9. 1Rust vandaag regelmatig met Hem. 2Want Het was bereid om een klein Kind te worden, zodat jij van Hem kon leren hoe sterk hij is die zonder verdediging komt en alleen boodschappen van liefde reikt aan hen die denken dat hij hun vijand is. 3Het houdt de macht van de Hemel in Zijn hand en noemt hen vriend en geeft hun Zijn kracht zodat zij kunnen zien dat Het een Vriend voor hen wil zijn. 4Het vraagt dat zij Hem beschermen, want Zijn thuis is ver weg en Het wil er niet alléén naar terugkeren.

10. 1Christus wordt als niet meer dan een klein Kind herboren, telkens wanneer een zwerver zijn huis verlaat. 2Want hij moet leren dat het enige wat hij beschermen zal dit Kind is, dat verdedigingsloos komt en door zijn verdedigingsloosheid wordt beschermd. 3Ga vandaag van tijd tot tijd met Hem mee naar huis. 4Jij bent hier net zozeer een vreemdeling als Hij.

11. 1Neem vandaag de tijd om je schild, dat jou niets baat, terzijde te leggen, en de speer en het zwaard neer te leggen, die jij opgeheven hebt tegen een vijand die niet bestaat. 2Christus heeft jou een vriend en broeder genoemd. 3Hij is zelfs jouw hulp komen vragen om Hem vandaag gecompleteerd en compleet naar huis te laten gaan. 4Hij is gekomen zoals een klein kind dat zijn vader om bescherming en liefde moet smeken. 5Hij regeert het universum en toch vraagt Hij voortdurend dat jij met Hem terugkeert en illusies niet meer als jouw goden aanneemt.

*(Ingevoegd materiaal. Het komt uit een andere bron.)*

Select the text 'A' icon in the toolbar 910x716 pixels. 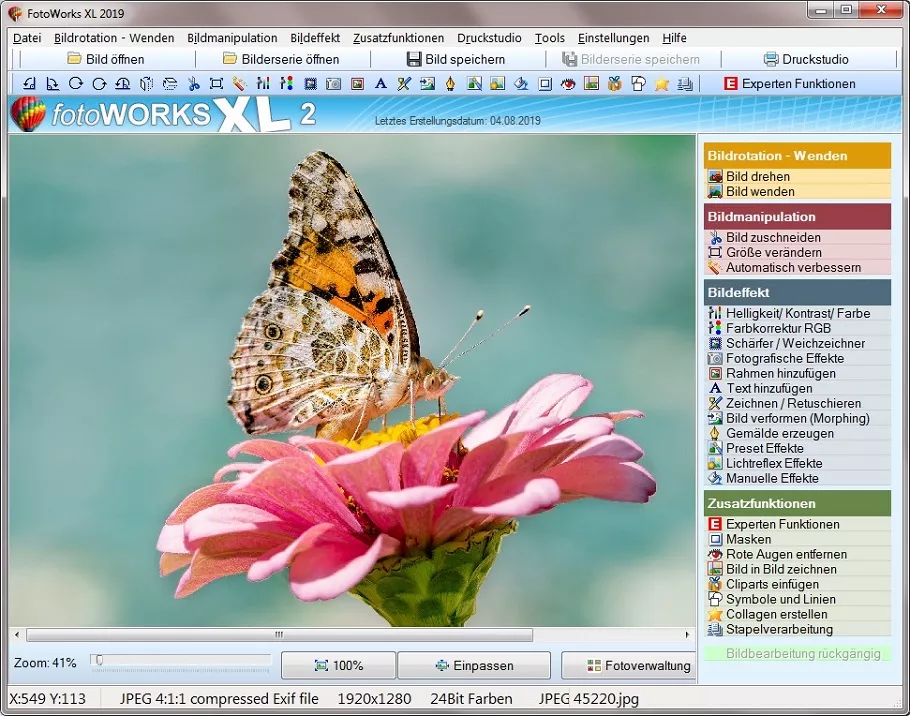pyautogui.click(x=380, y=84)
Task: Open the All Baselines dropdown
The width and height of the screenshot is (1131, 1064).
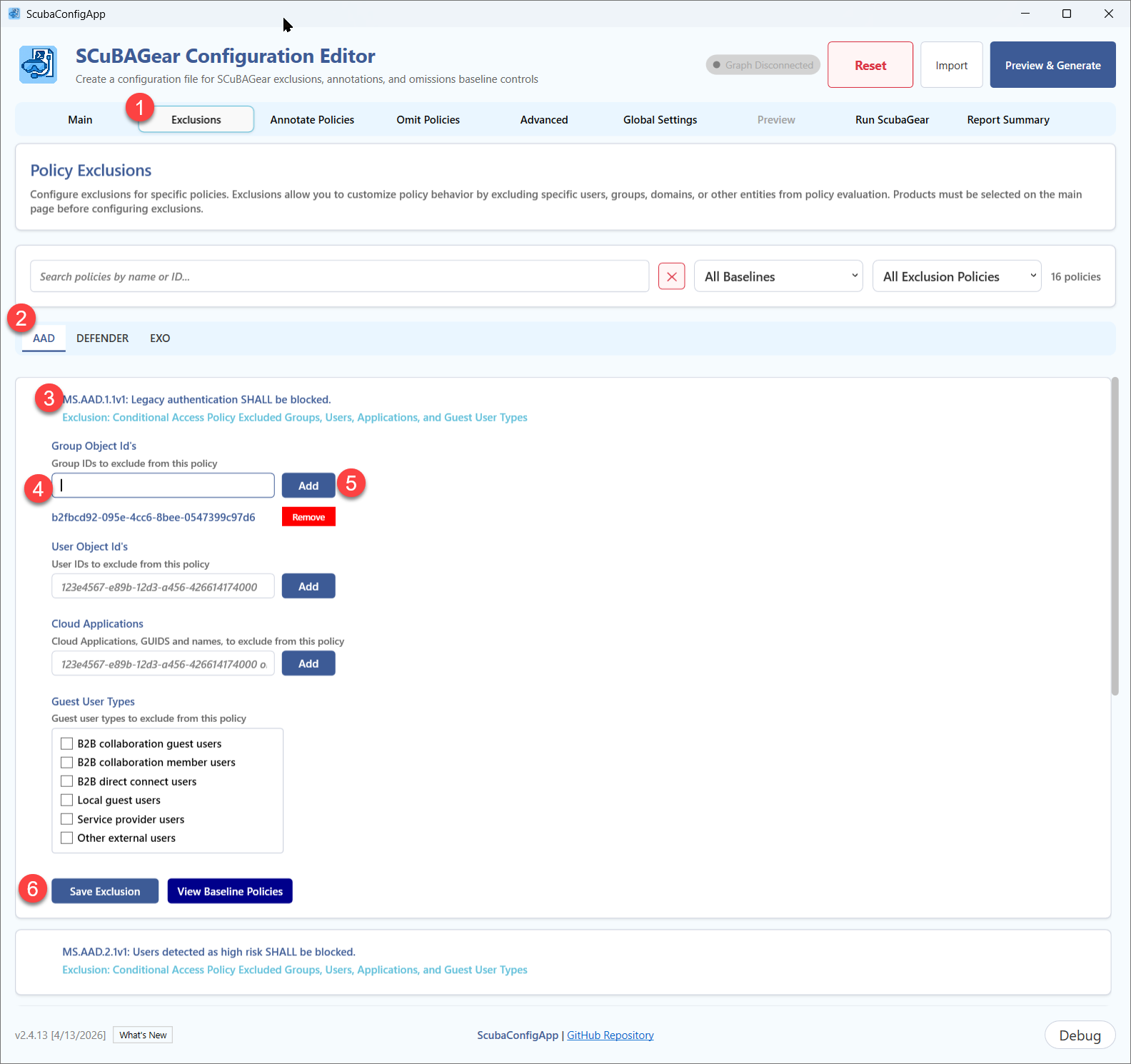Action: click(x=778, y=276)
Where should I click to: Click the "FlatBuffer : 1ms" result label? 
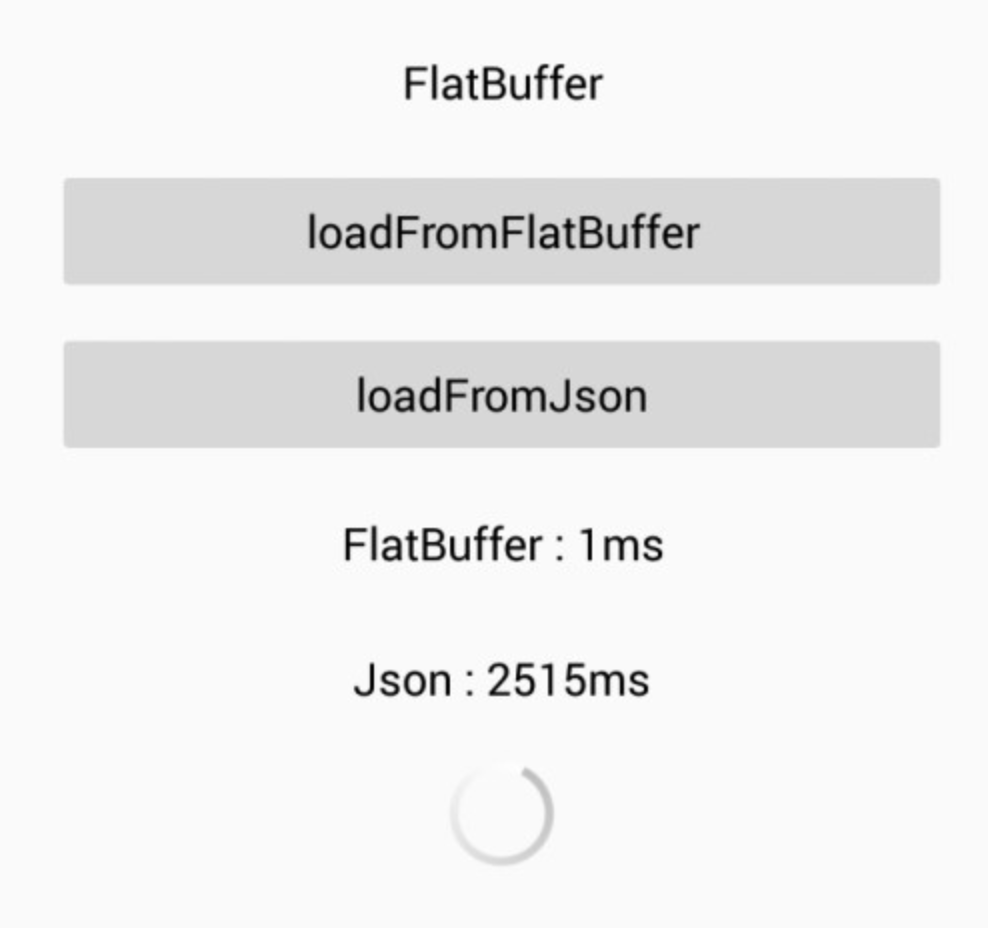[503, 545]
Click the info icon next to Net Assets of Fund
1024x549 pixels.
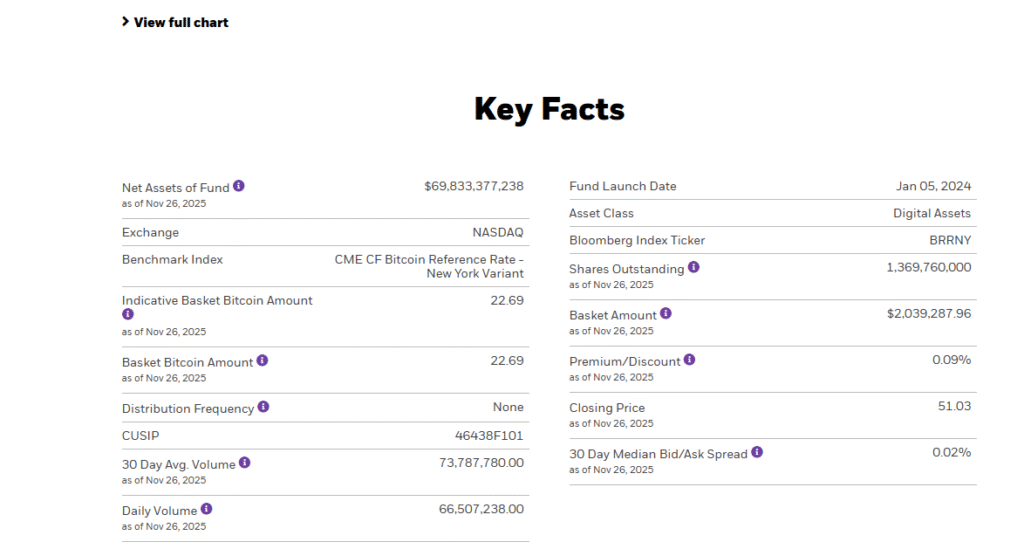239,186
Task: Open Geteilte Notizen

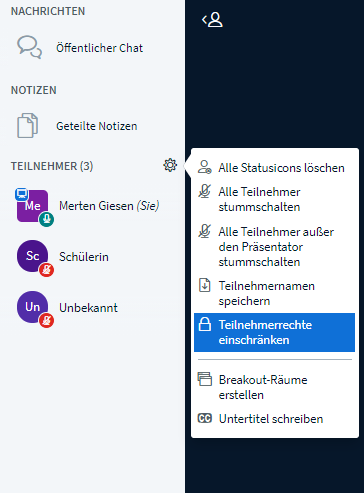Action: [92, 126]
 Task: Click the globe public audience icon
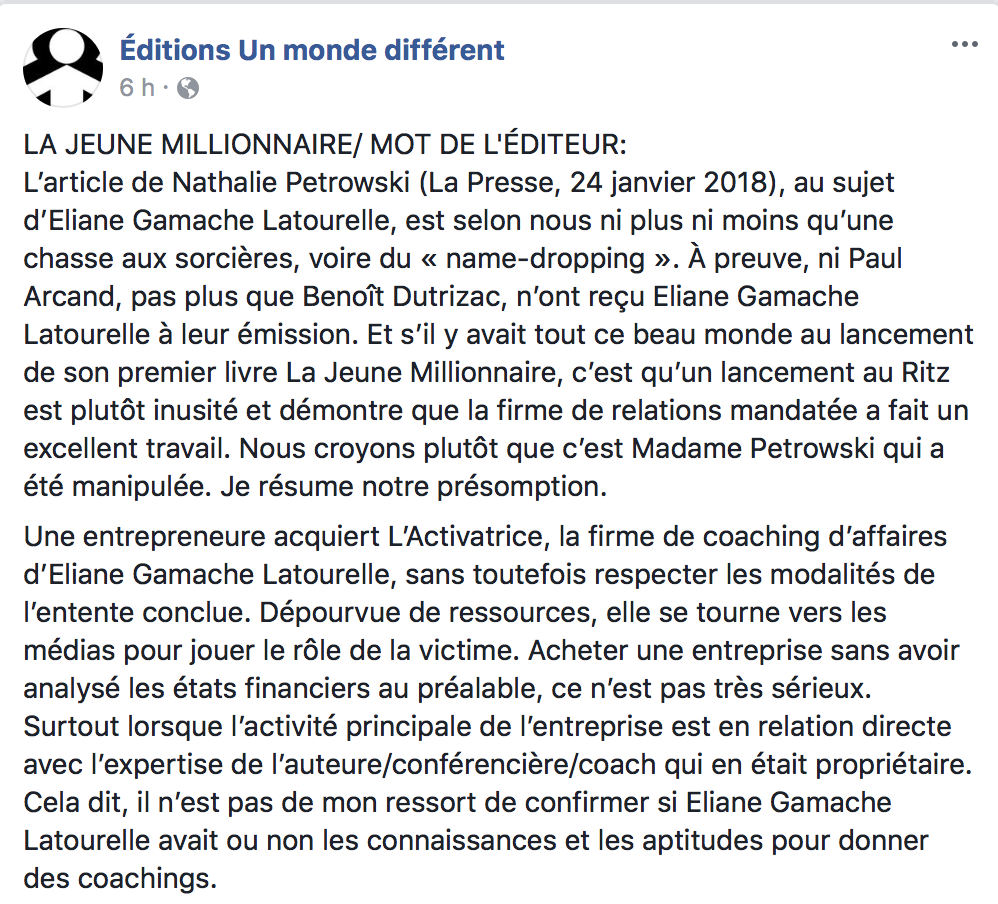click(x=188, y=88)
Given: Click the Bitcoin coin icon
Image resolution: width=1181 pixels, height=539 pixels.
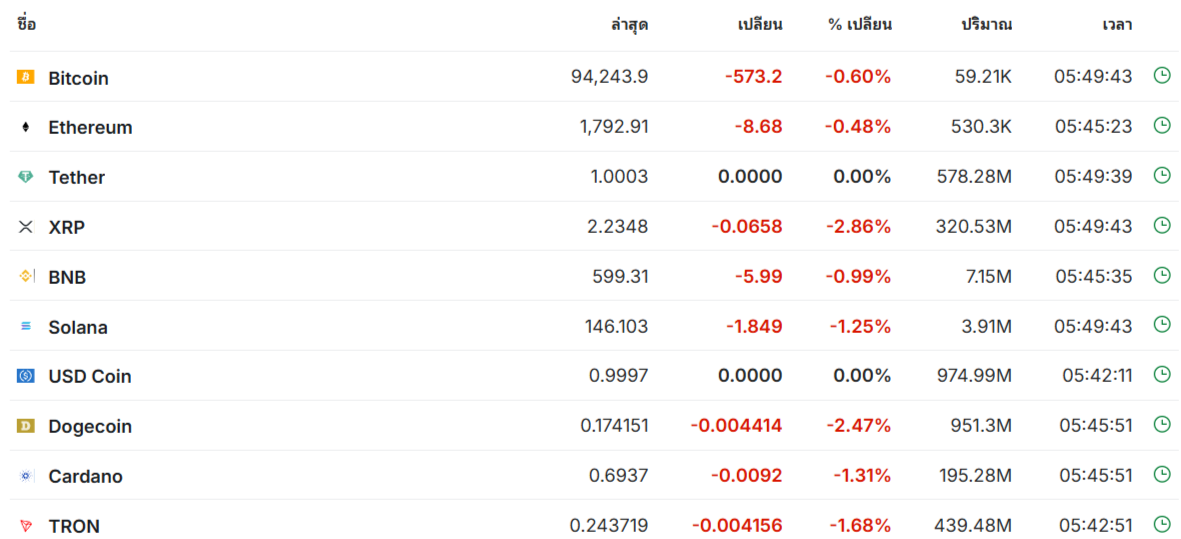Looking at the screenshot, I should click(x=26, y=77).
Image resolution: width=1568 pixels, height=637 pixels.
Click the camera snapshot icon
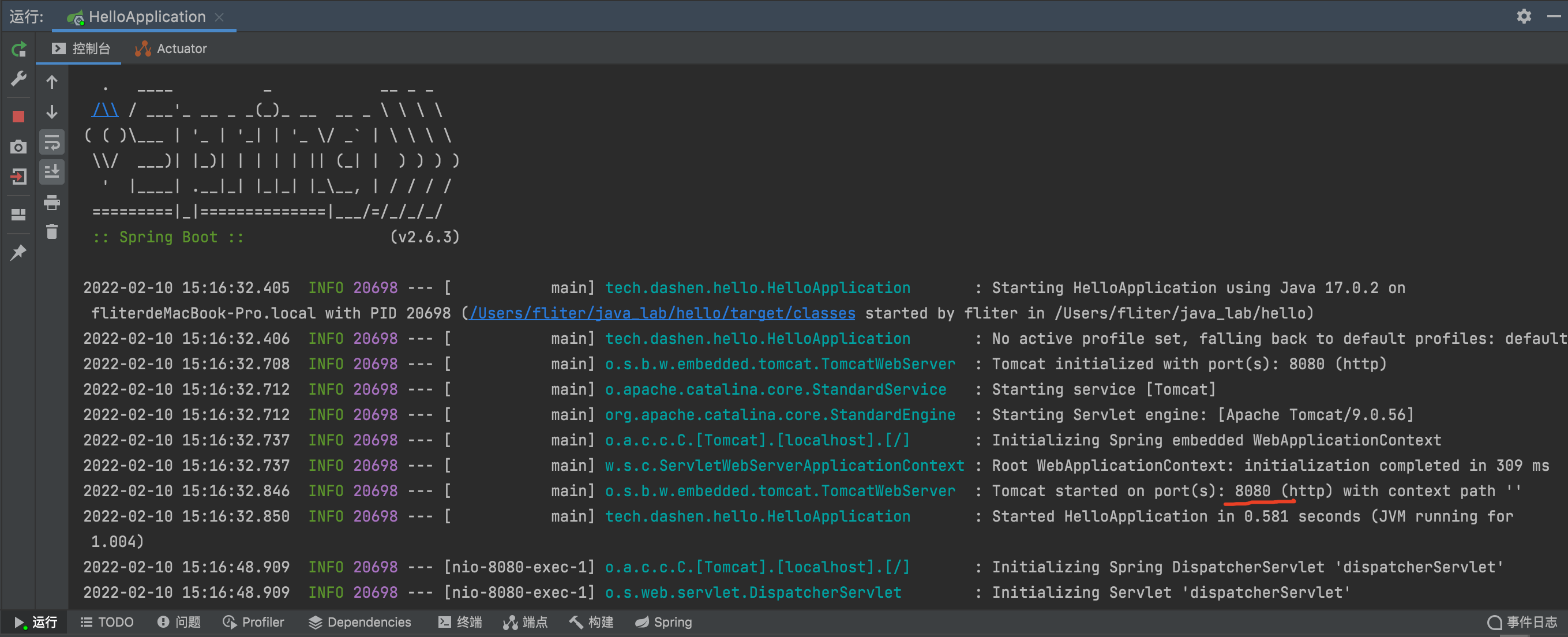click(x=20, y=148)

12. 1Jij hebt jouw onschuld niet verloren. 2Dit is waarnaar jij verlangt. 3Dit is jouw hartewens. 4Dit is de stem die jij hoort, en de roep die jij niet kunt negeren. 5Het heilige Kind blijft bij jou. 6Zijn thuis is het jouwe. 7Vandaag geeft Het jou Zijn verdedigingsloosheid, en aanvaard jij die in ruil voor al het vechtspeeltuig dat jij hebt gemaakt. 8En nu is de weg vrij en het eind van de reis eindelijk in zicht. 9Wees een ogenblik stil en ga met Hem naar huis, en wees voor even in vrede.